# Bailey the cockapoo is growling



## Bailey the Cockapoo (Apr 15, 2017)

We have a cockapoo puppy, Bailey who is coming up to 11 weeks. He is the most adored little boy he is still waiting on his second injections but has done a puppy party at vets where he was very very shy and comes in the car on a lot of errands with us - I work from home and the kids play with him a lot when they get home from school. In the last couple of days he has started growling - it is not in a playful way. If he is lying chilling in his basket and is disturbed by one of the kids picking him up he does a low long growl - is this normal or any advice - I want to have a dog that grows up well mannered and that can play with the kids. With everything else he is gorgeous - already loves his lead plays beautifully and is very content and gets lots of attention, eats well just is quite shy around strangers and now growls


----------



## labradrk (Dec 10, 2012)

Perhaps teach the children to leave him alone while sleeping? is there any reason they are being allowed to pick him up when he's relaxing/sleeping?


----------



## Bailey the Cockapoo (Apr 15, 2017)

Yes the kids are really good with him especially my teenager - she will lift him gently to put him in his crate and he gives a good deep growl I'm quite surprised as he's so young


----------



## smokeybear (Oct 19, 2011)

Bailey the Cockapoo said:


> We have a cockapoo puppy, Bailey who is coming up to 11 weeks. He is the most adored little boy he is still waiting on his second injections but has done a puppy party at vets where he was very very shy and comes in the car on a lot of errands with us - I work from home and the kids play with him a lot when they get home from school.
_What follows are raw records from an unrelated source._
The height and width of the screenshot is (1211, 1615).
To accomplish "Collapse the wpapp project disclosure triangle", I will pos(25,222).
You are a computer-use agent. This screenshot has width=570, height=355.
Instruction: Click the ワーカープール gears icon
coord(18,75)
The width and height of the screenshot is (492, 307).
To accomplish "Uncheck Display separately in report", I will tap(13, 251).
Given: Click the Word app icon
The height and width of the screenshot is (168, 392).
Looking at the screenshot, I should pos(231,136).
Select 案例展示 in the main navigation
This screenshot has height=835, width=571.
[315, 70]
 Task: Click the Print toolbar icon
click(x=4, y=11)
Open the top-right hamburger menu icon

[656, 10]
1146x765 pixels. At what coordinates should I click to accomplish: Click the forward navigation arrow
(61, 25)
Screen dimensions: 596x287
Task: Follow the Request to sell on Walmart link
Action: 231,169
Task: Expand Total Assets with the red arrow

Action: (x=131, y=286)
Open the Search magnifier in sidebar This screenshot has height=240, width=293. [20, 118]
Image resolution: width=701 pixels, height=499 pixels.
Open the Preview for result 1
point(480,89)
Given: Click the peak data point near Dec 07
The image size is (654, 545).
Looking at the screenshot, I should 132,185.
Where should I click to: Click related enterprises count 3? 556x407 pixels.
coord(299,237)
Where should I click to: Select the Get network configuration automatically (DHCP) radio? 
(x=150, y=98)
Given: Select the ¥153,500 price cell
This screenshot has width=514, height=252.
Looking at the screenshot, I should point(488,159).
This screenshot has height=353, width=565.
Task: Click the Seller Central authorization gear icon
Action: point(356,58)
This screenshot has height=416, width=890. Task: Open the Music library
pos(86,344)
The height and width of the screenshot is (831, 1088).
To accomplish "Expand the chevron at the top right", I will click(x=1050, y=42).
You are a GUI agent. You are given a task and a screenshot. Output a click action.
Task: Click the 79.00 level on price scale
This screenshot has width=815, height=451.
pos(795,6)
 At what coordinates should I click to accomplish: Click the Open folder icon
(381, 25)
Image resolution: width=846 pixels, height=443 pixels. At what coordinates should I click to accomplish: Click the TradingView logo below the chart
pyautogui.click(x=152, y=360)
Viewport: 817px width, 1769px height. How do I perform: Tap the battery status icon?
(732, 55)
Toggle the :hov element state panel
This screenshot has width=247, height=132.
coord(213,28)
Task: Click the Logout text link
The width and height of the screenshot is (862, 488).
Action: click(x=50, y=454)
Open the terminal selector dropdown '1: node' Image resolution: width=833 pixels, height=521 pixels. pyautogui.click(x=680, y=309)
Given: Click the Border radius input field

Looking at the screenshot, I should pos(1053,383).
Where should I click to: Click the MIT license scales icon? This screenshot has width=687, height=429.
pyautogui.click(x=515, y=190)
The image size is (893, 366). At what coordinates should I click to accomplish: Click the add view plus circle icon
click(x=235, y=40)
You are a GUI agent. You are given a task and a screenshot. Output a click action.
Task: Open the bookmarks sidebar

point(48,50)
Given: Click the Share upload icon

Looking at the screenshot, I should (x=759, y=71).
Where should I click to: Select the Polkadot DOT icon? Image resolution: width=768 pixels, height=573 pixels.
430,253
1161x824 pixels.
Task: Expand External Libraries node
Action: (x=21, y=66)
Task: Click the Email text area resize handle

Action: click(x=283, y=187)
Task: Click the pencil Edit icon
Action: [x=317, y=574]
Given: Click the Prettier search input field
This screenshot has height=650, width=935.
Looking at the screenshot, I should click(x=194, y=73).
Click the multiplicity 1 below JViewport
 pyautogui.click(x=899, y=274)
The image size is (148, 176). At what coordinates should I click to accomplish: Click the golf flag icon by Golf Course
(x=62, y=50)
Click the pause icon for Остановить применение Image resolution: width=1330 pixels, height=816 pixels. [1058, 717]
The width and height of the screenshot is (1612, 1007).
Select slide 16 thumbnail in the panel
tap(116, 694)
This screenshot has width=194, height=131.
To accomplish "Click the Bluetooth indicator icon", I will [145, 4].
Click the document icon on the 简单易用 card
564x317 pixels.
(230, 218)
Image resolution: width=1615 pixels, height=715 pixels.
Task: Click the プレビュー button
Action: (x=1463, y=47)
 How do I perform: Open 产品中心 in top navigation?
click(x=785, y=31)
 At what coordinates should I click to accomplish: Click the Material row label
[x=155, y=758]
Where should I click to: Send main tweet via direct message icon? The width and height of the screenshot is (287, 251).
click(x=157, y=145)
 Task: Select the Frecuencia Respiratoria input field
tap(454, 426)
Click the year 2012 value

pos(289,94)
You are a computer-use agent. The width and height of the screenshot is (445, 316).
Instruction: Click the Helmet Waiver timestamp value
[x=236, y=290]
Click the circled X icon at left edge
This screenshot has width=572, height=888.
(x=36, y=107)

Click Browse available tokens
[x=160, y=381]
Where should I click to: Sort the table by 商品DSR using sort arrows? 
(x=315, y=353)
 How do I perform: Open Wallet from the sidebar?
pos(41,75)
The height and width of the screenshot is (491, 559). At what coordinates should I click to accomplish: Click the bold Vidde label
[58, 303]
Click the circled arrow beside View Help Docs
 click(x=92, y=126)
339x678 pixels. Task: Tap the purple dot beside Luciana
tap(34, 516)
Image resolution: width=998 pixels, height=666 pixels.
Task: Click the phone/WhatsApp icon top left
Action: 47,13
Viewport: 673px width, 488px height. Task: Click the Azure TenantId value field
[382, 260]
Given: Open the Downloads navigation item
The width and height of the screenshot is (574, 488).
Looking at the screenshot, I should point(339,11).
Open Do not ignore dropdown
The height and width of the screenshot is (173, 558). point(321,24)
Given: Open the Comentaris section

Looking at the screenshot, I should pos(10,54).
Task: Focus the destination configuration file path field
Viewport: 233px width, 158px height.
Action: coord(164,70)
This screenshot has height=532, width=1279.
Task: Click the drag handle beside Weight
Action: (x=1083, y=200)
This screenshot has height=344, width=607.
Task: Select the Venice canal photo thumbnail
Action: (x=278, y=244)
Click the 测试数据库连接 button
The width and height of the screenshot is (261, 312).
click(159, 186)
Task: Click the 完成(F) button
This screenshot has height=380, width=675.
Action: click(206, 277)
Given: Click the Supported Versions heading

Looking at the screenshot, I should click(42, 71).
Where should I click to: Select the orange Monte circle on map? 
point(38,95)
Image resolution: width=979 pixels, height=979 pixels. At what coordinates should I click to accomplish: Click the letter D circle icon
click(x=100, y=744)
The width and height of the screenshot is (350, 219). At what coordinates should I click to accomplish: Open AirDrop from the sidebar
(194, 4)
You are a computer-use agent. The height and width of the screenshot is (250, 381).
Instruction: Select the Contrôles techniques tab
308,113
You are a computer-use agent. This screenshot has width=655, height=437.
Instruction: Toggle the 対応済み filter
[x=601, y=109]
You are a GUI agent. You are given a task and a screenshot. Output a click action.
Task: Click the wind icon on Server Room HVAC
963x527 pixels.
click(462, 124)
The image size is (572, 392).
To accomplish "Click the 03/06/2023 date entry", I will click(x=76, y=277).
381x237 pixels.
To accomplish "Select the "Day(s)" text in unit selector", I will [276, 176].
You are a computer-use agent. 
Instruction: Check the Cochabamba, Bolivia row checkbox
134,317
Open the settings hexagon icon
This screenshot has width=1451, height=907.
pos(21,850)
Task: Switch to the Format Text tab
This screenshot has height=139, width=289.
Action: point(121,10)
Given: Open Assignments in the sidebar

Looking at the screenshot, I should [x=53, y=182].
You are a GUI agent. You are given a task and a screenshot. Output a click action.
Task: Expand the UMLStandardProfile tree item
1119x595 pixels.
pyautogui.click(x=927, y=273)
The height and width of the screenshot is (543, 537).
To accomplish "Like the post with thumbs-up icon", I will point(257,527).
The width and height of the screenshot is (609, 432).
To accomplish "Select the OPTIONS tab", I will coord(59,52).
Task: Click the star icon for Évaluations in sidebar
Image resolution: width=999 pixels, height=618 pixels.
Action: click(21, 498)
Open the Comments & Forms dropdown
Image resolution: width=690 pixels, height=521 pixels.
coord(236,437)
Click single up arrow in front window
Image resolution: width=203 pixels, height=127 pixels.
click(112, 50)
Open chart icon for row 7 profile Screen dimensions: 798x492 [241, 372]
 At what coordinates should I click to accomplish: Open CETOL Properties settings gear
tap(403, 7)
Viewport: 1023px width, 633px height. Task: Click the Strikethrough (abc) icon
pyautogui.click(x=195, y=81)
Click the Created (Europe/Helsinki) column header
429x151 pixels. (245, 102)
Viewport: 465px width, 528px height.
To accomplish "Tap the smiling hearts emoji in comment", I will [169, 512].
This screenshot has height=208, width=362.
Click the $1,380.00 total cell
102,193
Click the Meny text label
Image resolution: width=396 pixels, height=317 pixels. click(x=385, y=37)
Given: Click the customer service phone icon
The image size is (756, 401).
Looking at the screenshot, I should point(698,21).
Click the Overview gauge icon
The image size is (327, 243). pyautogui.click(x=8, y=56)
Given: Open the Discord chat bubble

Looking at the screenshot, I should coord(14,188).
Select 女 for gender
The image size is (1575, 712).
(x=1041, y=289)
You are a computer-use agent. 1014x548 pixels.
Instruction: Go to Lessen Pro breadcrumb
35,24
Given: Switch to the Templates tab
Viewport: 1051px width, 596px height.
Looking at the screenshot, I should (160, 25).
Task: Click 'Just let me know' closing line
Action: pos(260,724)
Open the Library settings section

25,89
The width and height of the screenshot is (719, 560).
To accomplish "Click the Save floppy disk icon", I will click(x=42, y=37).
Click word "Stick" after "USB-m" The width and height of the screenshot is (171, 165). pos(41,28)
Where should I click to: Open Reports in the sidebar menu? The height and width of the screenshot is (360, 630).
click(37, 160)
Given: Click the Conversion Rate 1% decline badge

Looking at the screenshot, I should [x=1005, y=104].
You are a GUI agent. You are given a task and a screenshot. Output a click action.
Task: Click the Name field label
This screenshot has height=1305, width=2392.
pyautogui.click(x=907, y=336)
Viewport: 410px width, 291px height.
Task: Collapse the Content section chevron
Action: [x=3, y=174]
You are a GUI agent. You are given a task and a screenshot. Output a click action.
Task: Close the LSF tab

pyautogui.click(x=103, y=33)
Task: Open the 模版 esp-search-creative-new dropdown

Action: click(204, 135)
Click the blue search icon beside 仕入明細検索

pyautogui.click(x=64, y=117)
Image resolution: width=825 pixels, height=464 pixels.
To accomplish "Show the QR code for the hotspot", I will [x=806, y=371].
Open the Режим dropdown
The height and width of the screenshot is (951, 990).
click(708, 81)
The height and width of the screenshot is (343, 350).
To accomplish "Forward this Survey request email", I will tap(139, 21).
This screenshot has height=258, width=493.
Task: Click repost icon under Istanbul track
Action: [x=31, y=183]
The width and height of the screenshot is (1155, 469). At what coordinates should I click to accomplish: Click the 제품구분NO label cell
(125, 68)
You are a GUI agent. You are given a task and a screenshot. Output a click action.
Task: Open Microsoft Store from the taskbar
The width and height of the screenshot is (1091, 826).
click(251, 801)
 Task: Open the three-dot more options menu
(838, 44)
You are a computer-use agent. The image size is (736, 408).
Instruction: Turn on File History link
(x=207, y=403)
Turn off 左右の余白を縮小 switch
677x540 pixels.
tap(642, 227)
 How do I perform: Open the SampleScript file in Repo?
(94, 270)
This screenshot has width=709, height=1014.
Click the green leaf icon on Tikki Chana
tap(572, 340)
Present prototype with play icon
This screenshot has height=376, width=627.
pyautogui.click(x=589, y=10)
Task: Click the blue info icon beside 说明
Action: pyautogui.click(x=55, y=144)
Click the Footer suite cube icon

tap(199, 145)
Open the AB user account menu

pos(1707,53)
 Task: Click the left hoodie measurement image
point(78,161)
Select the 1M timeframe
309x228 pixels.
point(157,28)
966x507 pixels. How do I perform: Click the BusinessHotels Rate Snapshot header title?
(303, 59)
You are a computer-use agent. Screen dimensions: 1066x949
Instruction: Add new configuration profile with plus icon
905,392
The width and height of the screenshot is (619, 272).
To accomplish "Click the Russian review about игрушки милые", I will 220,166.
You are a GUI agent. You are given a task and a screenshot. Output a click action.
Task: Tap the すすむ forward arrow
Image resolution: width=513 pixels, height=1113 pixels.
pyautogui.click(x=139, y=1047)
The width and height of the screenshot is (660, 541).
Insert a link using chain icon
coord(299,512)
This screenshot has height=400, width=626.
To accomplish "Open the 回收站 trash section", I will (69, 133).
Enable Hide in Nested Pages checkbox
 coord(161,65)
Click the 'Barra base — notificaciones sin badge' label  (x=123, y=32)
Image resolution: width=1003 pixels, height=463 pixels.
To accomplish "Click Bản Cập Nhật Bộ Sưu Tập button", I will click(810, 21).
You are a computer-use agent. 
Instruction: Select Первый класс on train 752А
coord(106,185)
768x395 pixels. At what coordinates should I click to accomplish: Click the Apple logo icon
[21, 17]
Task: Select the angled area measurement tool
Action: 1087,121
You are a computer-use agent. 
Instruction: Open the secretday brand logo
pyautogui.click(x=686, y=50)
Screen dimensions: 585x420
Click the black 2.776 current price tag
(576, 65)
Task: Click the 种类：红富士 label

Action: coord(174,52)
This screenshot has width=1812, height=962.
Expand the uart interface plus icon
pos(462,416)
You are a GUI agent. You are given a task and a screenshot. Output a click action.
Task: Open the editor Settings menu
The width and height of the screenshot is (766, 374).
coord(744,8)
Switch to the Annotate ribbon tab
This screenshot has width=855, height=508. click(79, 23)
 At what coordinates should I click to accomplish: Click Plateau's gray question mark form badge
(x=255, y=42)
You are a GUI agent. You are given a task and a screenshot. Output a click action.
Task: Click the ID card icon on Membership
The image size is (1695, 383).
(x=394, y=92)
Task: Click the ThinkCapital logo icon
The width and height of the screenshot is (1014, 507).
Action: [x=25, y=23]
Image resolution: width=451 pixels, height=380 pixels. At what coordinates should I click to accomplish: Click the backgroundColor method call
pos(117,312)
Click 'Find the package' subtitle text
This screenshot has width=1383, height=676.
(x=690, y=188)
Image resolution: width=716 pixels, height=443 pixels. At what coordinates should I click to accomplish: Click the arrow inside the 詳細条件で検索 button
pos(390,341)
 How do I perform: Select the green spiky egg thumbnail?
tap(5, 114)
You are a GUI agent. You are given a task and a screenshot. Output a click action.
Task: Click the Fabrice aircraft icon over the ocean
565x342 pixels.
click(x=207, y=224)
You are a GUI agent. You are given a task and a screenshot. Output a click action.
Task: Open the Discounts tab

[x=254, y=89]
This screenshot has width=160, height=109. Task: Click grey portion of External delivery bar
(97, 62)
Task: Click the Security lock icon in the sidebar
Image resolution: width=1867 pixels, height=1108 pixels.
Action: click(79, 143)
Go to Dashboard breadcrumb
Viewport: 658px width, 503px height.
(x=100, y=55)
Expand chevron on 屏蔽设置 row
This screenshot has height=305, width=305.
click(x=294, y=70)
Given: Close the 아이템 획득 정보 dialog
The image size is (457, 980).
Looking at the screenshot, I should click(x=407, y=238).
In the last couple of days he has started growling - it is not in a playful way. If he is lying chilling in his basket and is disturbed by one of the kids picking him up he does a low long growl - is this normal or any advice - I want to have a dog that grows up well mannered and that can play with the kids. With everything else he is gorgeous - already loves his lead plays beautifully and is very content and gets lots of attention, eats well just is quite shy around strangers and now growls


Cockers can be stellar resource guarders and this pup may be genetically wired to do this, but a puppy should have a place where he can go and be guaranteed never to be disturbed so that he feels safe; a dog is not a toy but a companion whose need for rest, solitude etc should be respected


----------



## rottiepointerhouse (Feb 9, 2014)

To be fair when I'm having a nice snooze and my OH disturbs me I give more than a warning growl  You mentioned his crate - I would make that his go to place and make sure the kids know they mustn't disturb him when he is in there.


----------



## Rafa (Jun 18, 2012)

I'm sure that if someone tried to lift you up when you were sleeping, you would probably, at the least say "Get Off".

That's what your puppy is saying.

It should be a firm rule with the children that they leave him alone when he's sleeping. They don't need to pick him up.


----------



## Bailey the Cockapoo (Apr 15, 2017)

Ok thanks - I did say when he is lying chilling in his basket - very often he is awake and chewing on a toy or just relaxing and NOT asleep just relaxing - unfortunately he has to be disturbed at times he has to be taken outside for a wee before we go out or go to bed - I am still surprised that he would growl - I'll have a chat to our vet at the next puppy class - thanks - just an ad on - very sensible person lovely household there are no kids pestering or treating our little puppy like a toy so don't want to give that impression at all just looking for advice on the growling from a gorgeous puppy who we want to raise into a lovely dog - is it something to just ignore or is it a concern - This is our first dog


----------



## smokeybear (Oct 19, 2011)

Bailey the Cockapoo said:


> Ok thanks - I did say when he is lying chilling in his basket - very often he is awake and chewing on a toy or just relaxing and NOT asleep just relaxing - unfortunately he has to be disturbed at times he has to be taken outside for a wee before we go out or go to bed - I am still surprised that he would growl - I'll have a chat to our vet at the next puppy class - thanks


Then call him out of his bed first.............


----------



## Sairy (Nov 22, 2016)

I agree with what has been said. When he is sleeping or relaxing make sure he is left alone. If you need to move him for whatever reason then call him so he has chance to wake up and get up on his own accord. Make sure that he has a place that he can go where he is undisturbed (such as the crate). 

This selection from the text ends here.